The Common Approach

The common approach to JWT authentication seems to be using a short-lived JWT in javascript's memory and a longer-lived JWT in an HTTPOnly cookie for re-issuing the in-memory token after it's expired. The security benefits of this have never made much sense to me since the cookie's token can just be used to retrieve an in-memory token itself. More work with no benefit.

The longer-lived token for re-issuing the short-lived token generally contains information for invalidating the session. This means session access cannot be guaranteed revoked for however long the short-lived token is potentially active.

The Best of Both Worlds Approach

This approach allows for fast throughput requests and infrastructure savings by reducing database lookups to "dangerous" actions while allowing session revocation before any dangerous action is performed.

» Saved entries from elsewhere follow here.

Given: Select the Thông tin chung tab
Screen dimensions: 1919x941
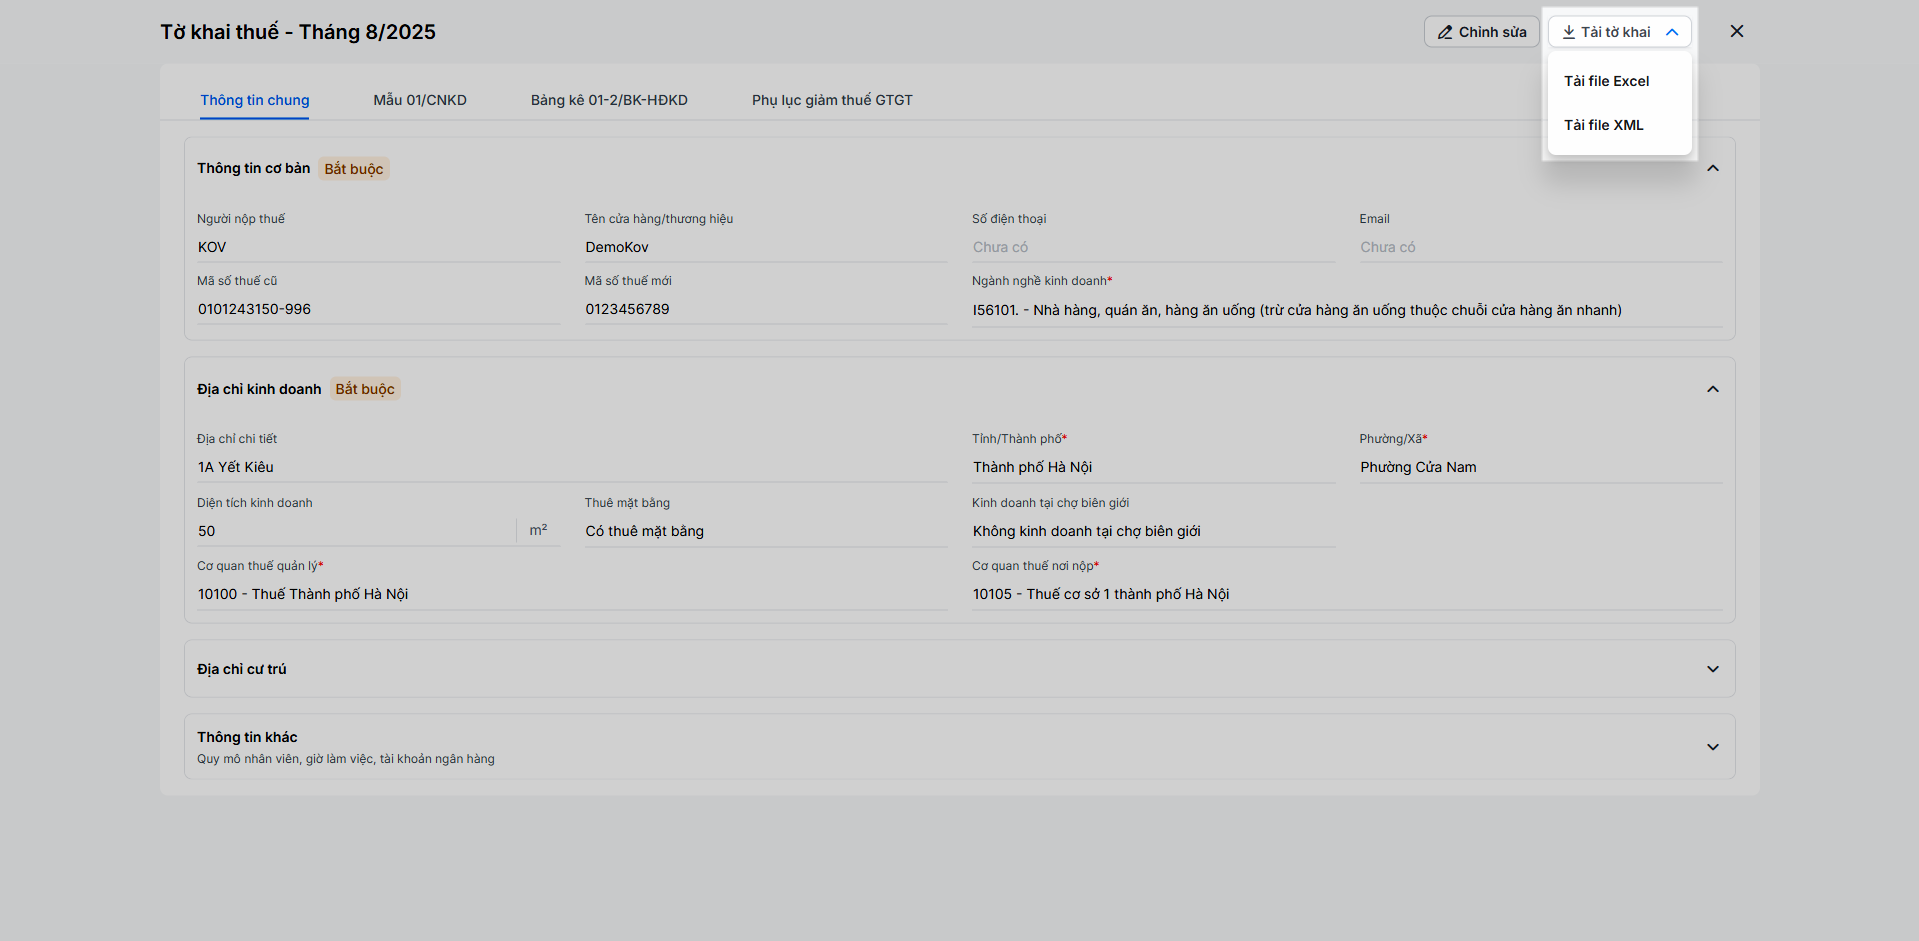Looking at the screenshot, I should 255,100.
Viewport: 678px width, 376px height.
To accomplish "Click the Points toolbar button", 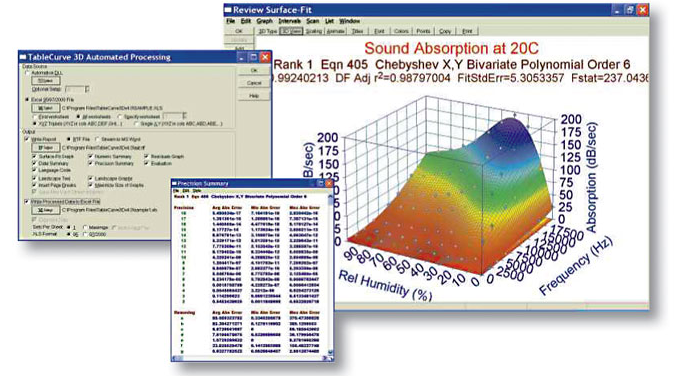I will (x=423, y=31).

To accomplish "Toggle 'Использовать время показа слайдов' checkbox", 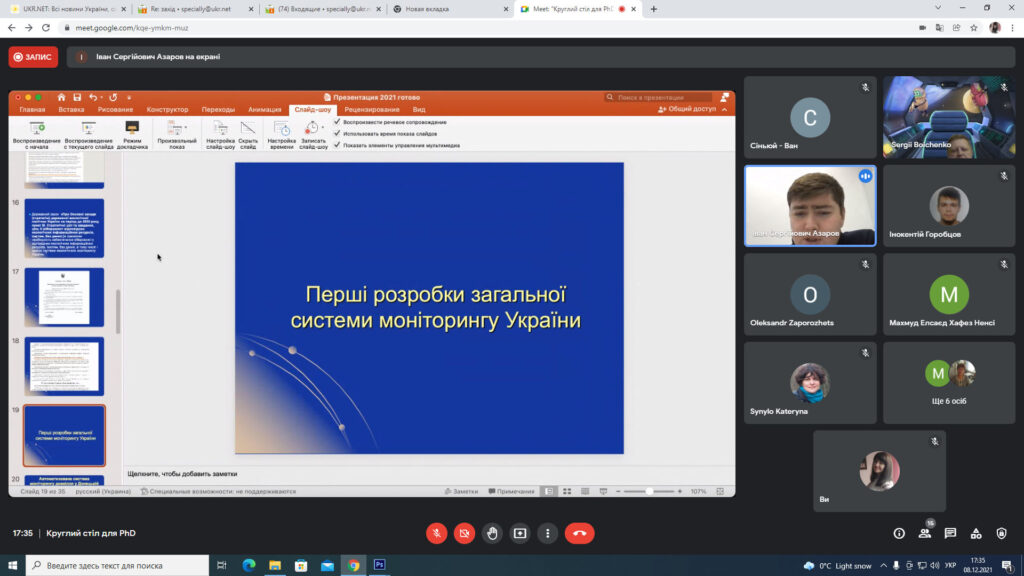I will coord(337,133).
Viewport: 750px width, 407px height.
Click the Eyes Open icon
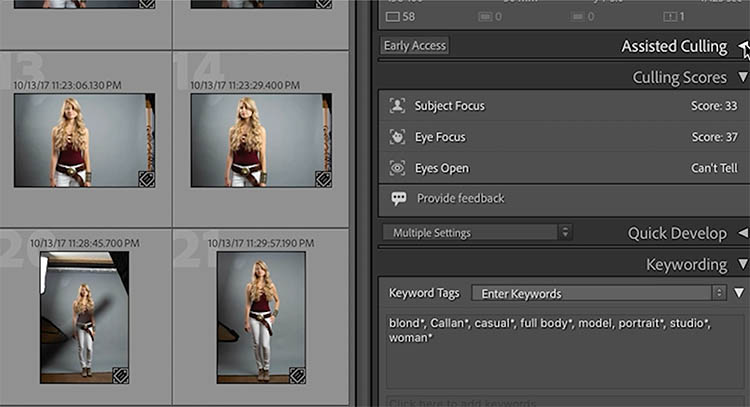tap(397, 168)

What's a dangerous action? That's up to you and your app needs to determine. While developing this approach any Create, Update, or Delete action or token re-issue was considered dangerous, while any Read action is safe enough that they're allowed during the short-lived token's window without verification.

This means any revoked session will have, at most, minutes to view the account, but cannot alter any data associated with it.

The Basics

This is the basic setup:

The Implementation:

Storing the JWT in an HTTPOnly cookie allows us to create a persistent, hidden from javascript authentication method. Attaching it as credentials to our requests will mean needing to implement cross-site request forgery (CSRF) protection, but we won't dive into that here because of the many possible solutions depending on your needs.

Shared Sessions

By creating a unique ID session field on each user we eliminate the need to store a separate session database/table that stores multiple sessions for each user depending on device, browser, etc. The shared session ID is deemed a current valid session until it is changed in the database. This is how we'll revoke sessions.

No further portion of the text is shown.